Miranda o devolveu à realidade:
– Agora você deve colocar a fralda corretamente. Primeiro dobre num triângulo como esse – mostrou – e depois faça assim – ele obedeceu. – Levante as pernas dela.
– A pobrezinha não sente dor assim quase dobrada em duas?
– Ela é muito boazinha, mas reclamaria se estivesse sentindo dor, acredite. Consegue abotoar a roupinha?
– Acho que não sou tão incompetente assim.

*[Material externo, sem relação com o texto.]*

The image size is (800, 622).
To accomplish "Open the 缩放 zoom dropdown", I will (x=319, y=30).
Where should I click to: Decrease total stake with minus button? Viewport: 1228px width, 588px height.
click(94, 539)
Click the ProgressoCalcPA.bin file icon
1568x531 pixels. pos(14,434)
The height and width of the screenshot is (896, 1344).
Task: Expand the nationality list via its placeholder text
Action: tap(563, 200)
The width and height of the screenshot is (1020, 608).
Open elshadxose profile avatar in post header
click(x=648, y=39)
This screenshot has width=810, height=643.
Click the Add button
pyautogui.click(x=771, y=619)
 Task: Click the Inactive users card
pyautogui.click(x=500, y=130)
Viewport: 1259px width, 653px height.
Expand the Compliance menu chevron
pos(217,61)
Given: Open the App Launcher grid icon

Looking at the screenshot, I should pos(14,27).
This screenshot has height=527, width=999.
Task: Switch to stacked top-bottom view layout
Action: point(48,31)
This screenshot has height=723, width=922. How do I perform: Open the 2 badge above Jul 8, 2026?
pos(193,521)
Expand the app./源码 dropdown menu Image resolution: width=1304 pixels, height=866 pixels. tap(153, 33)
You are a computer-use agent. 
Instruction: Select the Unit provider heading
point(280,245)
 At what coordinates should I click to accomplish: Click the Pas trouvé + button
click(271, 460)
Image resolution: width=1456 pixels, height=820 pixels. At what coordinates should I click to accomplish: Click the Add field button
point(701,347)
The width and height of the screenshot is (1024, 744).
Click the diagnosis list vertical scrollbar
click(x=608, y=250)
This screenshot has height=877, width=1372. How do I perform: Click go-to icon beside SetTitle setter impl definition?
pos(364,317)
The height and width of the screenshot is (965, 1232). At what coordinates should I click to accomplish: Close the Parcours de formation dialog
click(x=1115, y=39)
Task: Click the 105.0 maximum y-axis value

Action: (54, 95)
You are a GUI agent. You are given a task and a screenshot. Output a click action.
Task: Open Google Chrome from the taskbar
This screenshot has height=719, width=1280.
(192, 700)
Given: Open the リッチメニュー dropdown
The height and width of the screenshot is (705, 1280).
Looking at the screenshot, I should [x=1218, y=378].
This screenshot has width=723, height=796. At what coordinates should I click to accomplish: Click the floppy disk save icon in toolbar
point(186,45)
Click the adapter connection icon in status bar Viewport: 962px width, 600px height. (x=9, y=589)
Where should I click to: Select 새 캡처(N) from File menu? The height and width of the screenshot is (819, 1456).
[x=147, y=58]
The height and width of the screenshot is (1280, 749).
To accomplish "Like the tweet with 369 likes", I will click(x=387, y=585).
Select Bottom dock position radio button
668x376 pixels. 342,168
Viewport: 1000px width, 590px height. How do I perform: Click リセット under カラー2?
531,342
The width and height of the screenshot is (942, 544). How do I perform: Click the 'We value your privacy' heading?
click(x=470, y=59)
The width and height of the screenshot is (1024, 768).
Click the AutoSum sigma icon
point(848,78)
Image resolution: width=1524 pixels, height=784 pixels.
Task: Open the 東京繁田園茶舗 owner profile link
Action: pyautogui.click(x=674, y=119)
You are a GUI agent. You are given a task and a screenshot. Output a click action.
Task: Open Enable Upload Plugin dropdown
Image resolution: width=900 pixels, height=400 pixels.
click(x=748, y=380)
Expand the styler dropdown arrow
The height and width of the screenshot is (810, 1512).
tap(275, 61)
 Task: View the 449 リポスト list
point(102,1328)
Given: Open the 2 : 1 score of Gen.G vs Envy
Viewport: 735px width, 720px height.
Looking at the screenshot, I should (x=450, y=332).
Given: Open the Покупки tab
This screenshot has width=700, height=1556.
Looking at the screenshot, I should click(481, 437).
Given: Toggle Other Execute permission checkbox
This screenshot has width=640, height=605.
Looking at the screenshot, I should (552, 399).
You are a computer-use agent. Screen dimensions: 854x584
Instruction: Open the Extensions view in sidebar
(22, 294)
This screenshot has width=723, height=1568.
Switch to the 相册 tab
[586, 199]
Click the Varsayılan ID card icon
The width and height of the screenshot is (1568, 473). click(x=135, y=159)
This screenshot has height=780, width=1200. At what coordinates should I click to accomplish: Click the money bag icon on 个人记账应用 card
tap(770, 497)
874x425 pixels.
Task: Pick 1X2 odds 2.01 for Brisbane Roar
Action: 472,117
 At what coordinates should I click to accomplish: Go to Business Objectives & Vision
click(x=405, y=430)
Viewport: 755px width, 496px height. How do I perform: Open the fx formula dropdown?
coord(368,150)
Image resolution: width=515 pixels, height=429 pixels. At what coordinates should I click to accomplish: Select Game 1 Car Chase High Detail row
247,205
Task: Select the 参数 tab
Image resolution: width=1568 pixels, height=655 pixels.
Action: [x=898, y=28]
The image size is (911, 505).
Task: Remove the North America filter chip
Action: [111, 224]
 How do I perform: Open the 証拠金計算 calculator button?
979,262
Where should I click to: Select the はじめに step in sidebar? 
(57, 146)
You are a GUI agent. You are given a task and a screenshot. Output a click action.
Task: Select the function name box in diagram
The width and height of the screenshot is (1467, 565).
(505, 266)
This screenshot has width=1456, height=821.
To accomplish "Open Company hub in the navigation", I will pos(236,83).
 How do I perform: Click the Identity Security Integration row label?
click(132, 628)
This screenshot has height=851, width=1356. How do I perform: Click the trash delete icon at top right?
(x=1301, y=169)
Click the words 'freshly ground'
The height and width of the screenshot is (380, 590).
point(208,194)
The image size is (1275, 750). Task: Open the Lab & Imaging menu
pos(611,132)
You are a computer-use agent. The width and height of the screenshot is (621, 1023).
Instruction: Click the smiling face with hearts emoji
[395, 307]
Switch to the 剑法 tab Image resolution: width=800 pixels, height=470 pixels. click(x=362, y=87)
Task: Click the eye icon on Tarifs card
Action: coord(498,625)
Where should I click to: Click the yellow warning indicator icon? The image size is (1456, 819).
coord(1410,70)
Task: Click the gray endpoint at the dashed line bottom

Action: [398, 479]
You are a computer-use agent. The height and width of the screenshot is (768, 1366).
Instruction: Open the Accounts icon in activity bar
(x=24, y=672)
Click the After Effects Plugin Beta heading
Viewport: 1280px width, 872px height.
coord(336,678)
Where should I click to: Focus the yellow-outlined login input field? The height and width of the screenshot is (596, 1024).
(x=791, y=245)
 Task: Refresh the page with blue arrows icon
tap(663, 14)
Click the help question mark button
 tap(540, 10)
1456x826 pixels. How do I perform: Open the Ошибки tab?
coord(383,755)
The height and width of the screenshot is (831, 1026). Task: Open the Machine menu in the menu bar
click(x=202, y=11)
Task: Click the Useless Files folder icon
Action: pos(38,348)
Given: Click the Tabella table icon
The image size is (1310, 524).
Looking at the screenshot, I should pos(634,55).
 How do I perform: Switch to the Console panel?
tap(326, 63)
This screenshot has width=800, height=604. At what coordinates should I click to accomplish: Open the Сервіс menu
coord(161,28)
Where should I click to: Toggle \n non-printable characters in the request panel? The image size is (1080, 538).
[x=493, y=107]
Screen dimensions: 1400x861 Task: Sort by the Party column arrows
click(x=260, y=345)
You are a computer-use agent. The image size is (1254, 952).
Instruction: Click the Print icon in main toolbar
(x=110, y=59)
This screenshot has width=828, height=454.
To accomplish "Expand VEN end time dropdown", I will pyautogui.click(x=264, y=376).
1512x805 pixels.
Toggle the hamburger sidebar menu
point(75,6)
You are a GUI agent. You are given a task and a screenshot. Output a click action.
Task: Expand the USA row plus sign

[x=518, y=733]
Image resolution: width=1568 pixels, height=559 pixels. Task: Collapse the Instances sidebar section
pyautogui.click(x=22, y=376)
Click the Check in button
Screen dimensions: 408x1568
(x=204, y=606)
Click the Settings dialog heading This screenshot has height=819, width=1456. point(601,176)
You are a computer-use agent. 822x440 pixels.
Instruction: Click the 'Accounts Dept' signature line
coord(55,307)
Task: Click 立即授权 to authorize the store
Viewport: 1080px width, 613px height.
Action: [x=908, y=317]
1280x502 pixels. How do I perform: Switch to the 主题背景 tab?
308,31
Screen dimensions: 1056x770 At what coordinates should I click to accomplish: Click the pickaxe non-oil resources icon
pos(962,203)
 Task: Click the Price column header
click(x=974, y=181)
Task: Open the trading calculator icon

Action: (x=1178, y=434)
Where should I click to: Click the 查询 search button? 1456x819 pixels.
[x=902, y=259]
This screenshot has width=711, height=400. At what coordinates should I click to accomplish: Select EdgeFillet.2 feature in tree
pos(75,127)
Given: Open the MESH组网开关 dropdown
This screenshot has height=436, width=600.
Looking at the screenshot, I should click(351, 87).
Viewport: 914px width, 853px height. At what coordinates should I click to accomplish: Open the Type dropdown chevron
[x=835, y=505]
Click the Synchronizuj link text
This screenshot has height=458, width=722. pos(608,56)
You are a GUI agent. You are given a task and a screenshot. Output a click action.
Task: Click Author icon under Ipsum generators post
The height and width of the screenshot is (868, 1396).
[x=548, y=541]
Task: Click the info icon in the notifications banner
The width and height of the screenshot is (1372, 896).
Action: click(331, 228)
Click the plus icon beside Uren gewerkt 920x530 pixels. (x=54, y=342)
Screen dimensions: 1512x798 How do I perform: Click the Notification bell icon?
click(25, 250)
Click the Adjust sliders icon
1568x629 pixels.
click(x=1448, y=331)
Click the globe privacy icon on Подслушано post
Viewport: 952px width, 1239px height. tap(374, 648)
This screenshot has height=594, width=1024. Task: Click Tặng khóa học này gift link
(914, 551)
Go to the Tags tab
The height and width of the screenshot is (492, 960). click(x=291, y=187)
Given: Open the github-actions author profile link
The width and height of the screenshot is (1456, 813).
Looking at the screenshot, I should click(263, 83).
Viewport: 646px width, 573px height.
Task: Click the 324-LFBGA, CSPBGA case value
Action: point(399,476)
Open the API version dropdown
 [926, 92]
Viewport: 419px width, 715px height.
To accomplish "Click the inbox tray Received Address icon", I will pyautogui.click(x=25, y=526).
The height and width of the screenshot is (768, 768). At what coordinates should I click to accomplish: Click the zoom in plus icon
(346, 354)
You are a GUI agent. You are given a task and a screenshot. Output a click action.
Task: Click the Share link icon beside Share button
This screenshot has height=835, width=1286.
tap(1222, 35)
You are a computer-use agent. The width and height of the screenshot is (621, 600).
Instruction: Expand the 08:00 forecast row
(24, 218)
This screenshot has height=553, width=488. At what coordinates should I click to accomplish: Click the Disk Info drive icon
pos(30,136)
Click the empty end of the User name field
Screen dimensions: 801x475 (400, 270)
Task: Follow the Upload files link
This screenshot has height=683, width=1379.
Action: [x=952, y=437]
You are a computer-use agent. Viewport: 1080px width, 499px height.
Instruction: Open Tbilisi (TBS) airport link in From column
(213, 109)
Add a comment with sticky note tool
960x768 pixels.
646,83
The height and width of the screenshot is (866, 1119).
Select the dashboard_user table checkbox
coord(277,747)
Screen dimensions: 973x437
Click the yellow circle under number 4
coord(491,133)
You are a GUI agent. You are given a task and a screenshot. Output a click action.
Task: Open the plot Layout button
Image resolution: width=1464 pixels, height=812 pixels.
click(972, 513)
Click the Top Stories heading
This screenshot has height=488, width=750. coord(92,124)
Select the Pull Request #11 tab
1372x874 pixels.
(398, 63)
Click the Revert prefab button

Apesar de ser totalmente sem jeito, ele conseguiu vestir a filha, que agora estava desperta e ativa – ou tão ativa quanto um bebê de apenas alguns dias podia ser. Severus a pegou no colo para devolvê-la ao bebê-conforto, mas mudou de idéia e ficou olhando-a, embevecido. Miranda se aninhou perto dele, abraçando-lhe a cintura, e os três ficaram juntinhos, em silêncio.
Havia muito que fazer: registrar o nascimento de Sílvia no Ministério, preparar o casamento, comunicar tia Lucy, informar Dumbledore para que ele pudesse anunciar para a escola inteira, pedir o aumento dos aposentos das masmorras para incluir um quarto de bebê, fazer os proclames no i Profeta Diário /i , arranjar padrinhos e madrinhas tanto para o casamento quanto para Sílvia, mudar o testamento... e mais, muito mais. Mas tudo isso podia esperar, pensou Severus, olhando para sua filha com uma sensação inédita em toda a sua vida.
Confiança no futuro. E a família a seu lado.